I'm using SmtpClient to send a simple email.
The email consists of about 25 plaintext characters so it's small.
It however takes the SmtpClient about 2000 milliseconds to send one of them. I do not create the SmtpClient for each send - that is created on program start so the only thing that is done is this:
DateTime start = DateTime.Now;
MailMessage oMsg = new MailMessage();
// TODO: Replace with sender e-mail address.
oMsg.From = new MailAddress(settings._Username);
oMsg.To.Add(new MailAddress(emailEvent._ContactItemToUse.Data));
oMsg.Subject = emo._Subject;
oMsg.BodyEncoding = Encoding.UTF8;
oMsg.IsBodyHtml = emo._IsHtmlText;
oMsg.Body = emo._Text;
client.Send(oMsg);
TimeSpan timeWasted = DateTime.Now.Subtract(start); // between 1000-2000 ms
This is of course very bad, and I can't figure out why. Can I improve it?
The SmtpClient class I believe does not reuse the same connection for each mail sent (edit: apparently this is now possible in .NET 4.0, see the differences in documentation for SmtpClient). Opening a new connection is expensive, and that is probably what takes time. There are commercial SMTP components that do and offer much higher performance. Depending on SMTP server and mail size, it is possible to achieve something like at least 50mails/second.

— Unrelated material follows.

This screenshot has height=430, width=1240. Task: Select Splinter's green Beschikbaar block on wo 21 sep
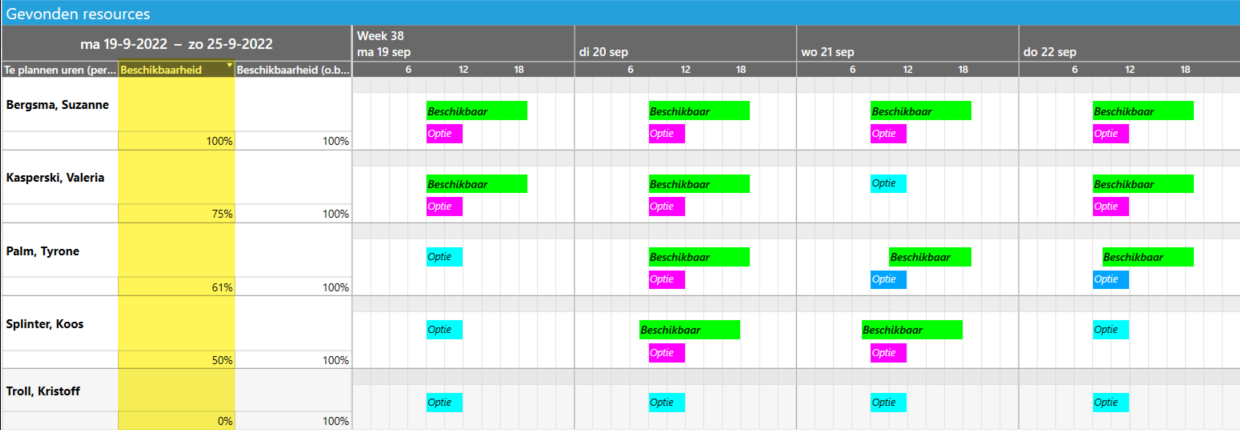tap(911, 330)
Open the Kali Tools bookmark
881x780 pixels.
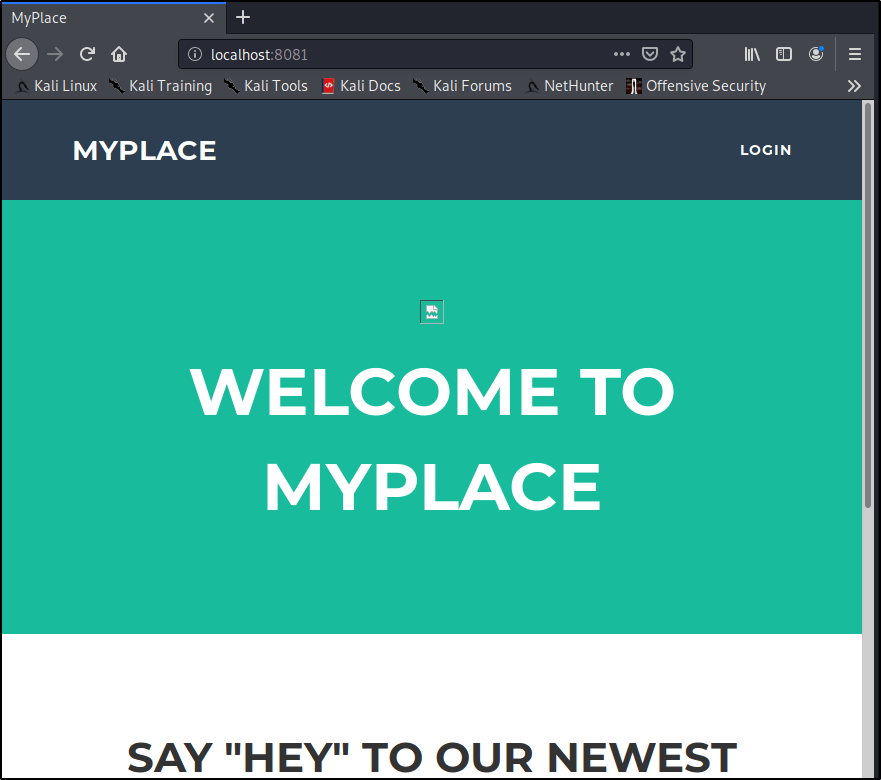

However this might not be an issue for you if you change the architecture slightly. What I do in my application is that SmtpClient delivers mails to a folder, by using smtpClient.DeliveryMethod = SmtpDeliveryMethod.SpecifiedPickupDirectory and setting the PickupDirectoryLocation to the wanted directory. What this does is, instead of sending the mail messages over the network, it will write them to the specified folder as standard mime messages (.eml format).
Here you can either use the IIS SMTP server or simply make another background thread/process to consume the .eml files created and deliver them to the recipients or to another SMTP server.
This approach I think is much superior, simply because:
As a simpler approach, you can use SendAsync instead of Send, but it doesn't give all the immediate approaches the PickupDirectory approach will give.